Privacy is hard to find these days. With phones recording everything, with cameras in every store, on every corner, and with everybody knowing every bodies business … it’s tough.

And while we are to be looking out for others, helping people o need, seeking biblical justice, where do we draw the line as to avoid being a busybody? A busybody is an over active person, one meddling in others’ business. It is one who sits on their phone or computer and not only wants the latest gossip, they are quick to spread it.

It is someone who doesn’t mind their own beeswax.

That’s an interesting phrase and no one is sure where it actually started. Some say it goes back centuries to when people would use wax to hide pox marks from the plague. And when they got hot, or too close to a fire, the wax would melt. Then when people commented on their face, they would be told mind their own beeswax. (Doubtful, but interesting)

Others say it goes back to colonial America when ladies would spend evenings making candles. As others commented on the work of others, they would be told to mind their own beeswax. (Doubtful too)

Most likely, there is only a close sounding connection that people took advantage of.

I read a great story where one tells others ow he learned to mind his own business. He was walking by a mental hospital and all the patients were outside chanting “13…13…13…”.

Since he couldn’t see over the tall fence, he looked around and saw a small gap in the planks. So, he looked through the hole to see what was going on. At which point, one of the chanters poked him in the eye.

Then he heard the chant change to “14…14…14…14”

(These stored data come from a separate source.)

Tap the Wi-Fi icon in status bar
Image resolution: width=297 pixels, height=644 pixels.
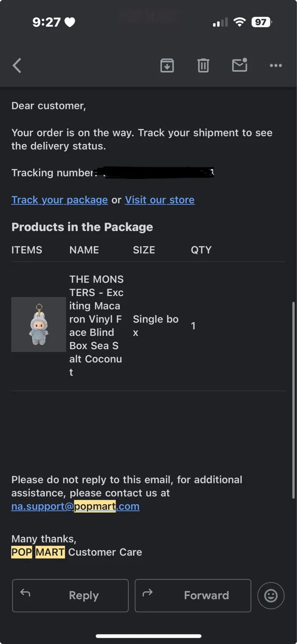240,22
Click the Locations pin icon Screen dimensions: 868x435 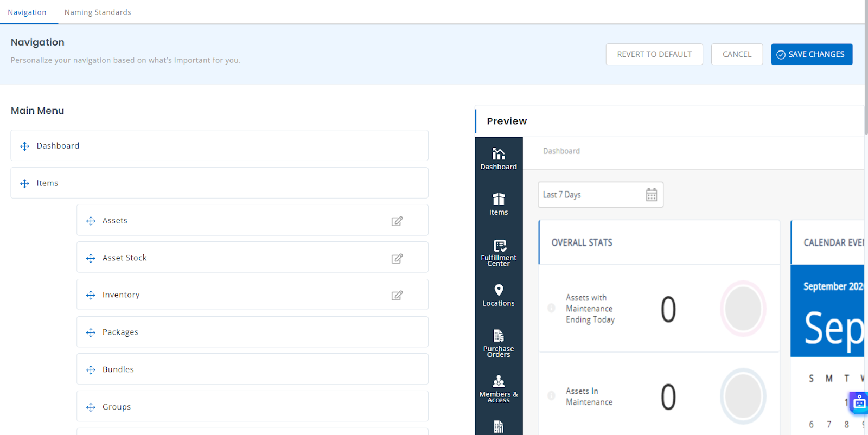(x=499, y=290)
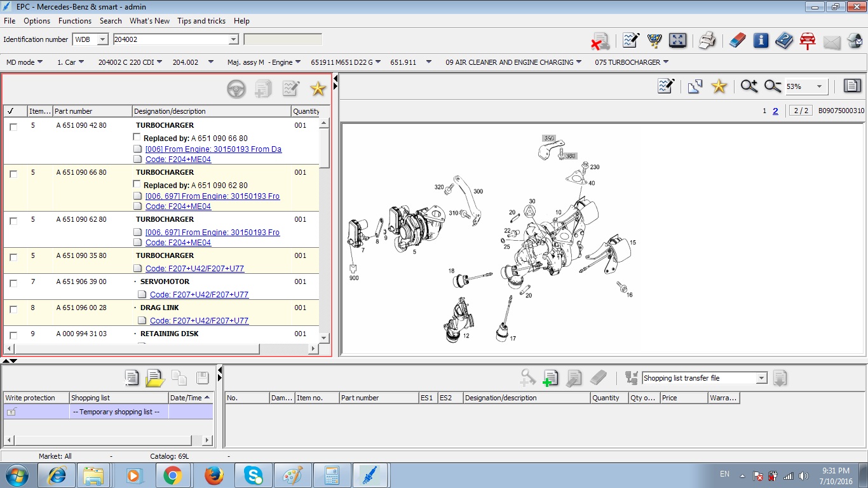Go to diagram page 1
Image resolution: width=868 pixels, height=488 pixels.
pyautogui.click(x=764, y=111)
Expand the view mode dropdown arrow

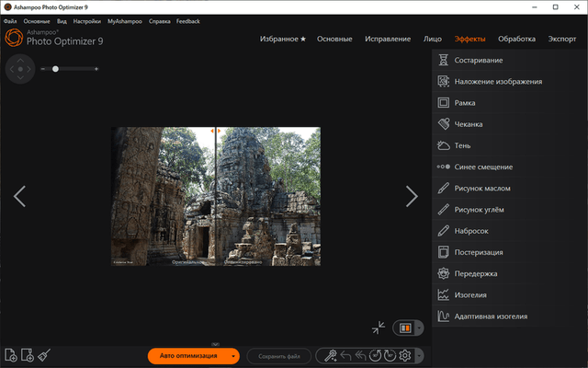(419, 328)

The Bible is pretty clear on avoid being and encouraging busybodies, troublesome meddlers. But where do we draw the line and know if we are caring or meddling. Got Questions gave a great set of questions …

1. Is this any of my business? (1 Timothy 5:13)
2. Has God given me this assignment? (Ephesians 6:19)
3. Am I qualified to involve myself with this? (Romans 14:10)
4. Is my true motivation to bring help, or do I only want to feel needed? (1 Corinthians 13:1)
5. How much of my “discussion” about the situation could be classified as gossip? (Proverbs 11:13)
6. What was the result the last time I intruded in a situation that was not my problem? (Proverbs 26: 11)
7. Has my opinion been sought by those involved? (Proverbs 27:2)
8. Am I motivated by love for this person or by a sense of my own importance? (1 Corinthians 16:14)
9. Am I basing my “help” on Scripture or on my own opinion? (Proverbs 16:25)
10. Do I respond with anger when my “advice” is not accepted or found to be flawed? (Proverbs 17:10)

Answering these will set one’s mindset in the right direction. What a great way to live … being body busy but not a busybody.